This is a code base for deep active learning for image classification written in PyTorch. It is build on top of FAIR's pycls. I want to emphasize that this is a derivative of the toolkit originally shared with me via email by Prateek Munjal et al., the authors of the paper "Towards Robust and Reproducible Active Learning using Neural Networks", paper available here.
The goal of this repository is to provide a simple and flexible codebase for deep active learning. It is designed to support rapid implementation and evaluation of research ideas. We also provide a results on CIFAR10 below.
The codebase currently only supports single-machine single-gpu training. We will soon scale it to single-machine multi-gpu training, powered by the PyTorch distributed package.
Please see GETTING_STARTED
for brief instructions on installation, adding new datasets, basic usage examples, etc.
- Uncertainty Sampling
- Least Confidence
- Min-Margin
- Max-Entropy
- Deep Bayesian Active Learning (DBAL) [1]
- Bayesian Active Learning by Disagreement (BALD) [1]
- Diversity Sampling
- Coreset (greedy) [2]
- Variational Adversarial Active Learning (VAAL) [3]
- Query-by-Committee Sampling
- Ensemble Variation Ratio (Ens-varR) [4]
- CIFAR10/100
- MNIST
- SVHN
- Tiny ImageNet (Download the zip file here)
- Long-Tail CIFAR-10/100
Follow the instructions in GETTING_STARTED
to add a new dataset.
The following are the results on CIFAR10 and CIFAR100, trained with hyperameters present in configs/cifar10/al/RESNET18.yaml
and configs/cifar100/al/RESNET18.yaml
respectively. All results were averaged over 3 runs.

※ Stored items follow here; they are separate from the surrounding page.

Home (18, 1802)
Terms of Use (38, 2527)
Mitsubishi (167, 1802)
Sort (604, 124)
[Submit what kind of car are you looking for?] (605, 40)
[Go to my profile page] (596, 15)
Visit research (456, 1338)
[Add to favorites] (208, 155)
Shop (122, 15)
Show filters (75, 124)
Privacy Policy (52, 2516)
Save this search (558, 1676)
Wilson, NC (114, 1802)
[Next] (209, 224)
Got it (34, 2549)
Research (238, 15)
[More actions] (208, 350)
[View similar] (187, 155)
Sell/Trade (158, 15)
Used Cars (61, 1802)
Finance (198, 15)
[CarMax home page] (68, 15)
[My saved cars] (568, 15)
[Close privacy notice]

| AL Method | Test Accuracy |
|:----------------:|:---------------------------:|
| DBAL | 91.670000 +- 0.230651 |
| Least Confidence | 91.510000 +- 0.087178 |
| BALD | 91.470000 +- 0.293087 |
| Coreset | 91.433333 +- 0.090738 |
| Max-Entropy | 91.373333 +- 0.363639 |
| Min-Margin | 91.333333 +- 0.234592 |
| Ensemble-varR | 89.866667 +- 0.127410 |
| Random | 89.803333 +- 0.230290 |
| VAAL | 89.690000 +- 0.115326 |
| AL Method | Test Accuracy |
|:----------------:|:---------------------------:|
| DBAL | 55.400000 +- 1.037931 |
| Coreset | 55.333333 +- 0.773714 |
| Max-Entropy | 55.226667 +- 0.536128 |
| BALD | 55.186667 +- 0.369639 |
| Least Confidence | 55.003333 +- 0.937248 |
| Min-Margin | 54.543333 +- 0.611583 |
| Ensemble-varR | 54.186667 +- 0.325628 |
| VAAL | 53.943333 +- 0.680686 |
| Random | 53.546667 +- 0.302875 |
If you find this repo helpful in your research, please consider citing us and the owners of the original toolkit:
@article{Chandra2021DeepAL,
Author = {Akshay L Chandra and Vineeth N Balasubramanian},
Title = {Deep Active Learning Toolkit for Image Classification in PyTorch},
Journal = {https://github.com/acl21/deep-active-learning-pytorch},
Year = {2021}
}
@article{Munjal2020TowardsRA,
title={Towards Robust and Reproducible Active Learning Using Neural Networks},
author={Prateek Munjal and N. Hayat and Munawar Hayat and J. Sourati and S. Khan},
journal={ArXiv},
year={2020},
volume={abs/2002.09564}
}
This toolkit is released under the MIT license. Please see the LICENSE file for more information.
[1] Yarin Gal, Riashat Islam, and Zoubin Ghahramani. Deep bayesian active learning with image data. In Proceedings of the 34th International Conference on Machine Learning-Volume 70, pages 1183–1192. JMLR. org, 2017.
[2] Ozan Sener and Silvio Savarese. Active learning for convolutional neural networks: A core-set approach. In International Conference on Learning Representations, 2018.
[3] Sinha, Samarth et al. Variational Adversarial Active Learning. 2019 IEEE/CVF International Conference on Computer Vision (ICCV) (2019): 5971-5980.
[4] William H. Beluch, Tim Genewein, Andreas Nürnberger, and Jan M. Köhler. The power of ensembles for active learning in image classification. 2018 IEEE/CVF Conference on Computer Vision and Pattern Recognition, pages 9368–9377, 2018.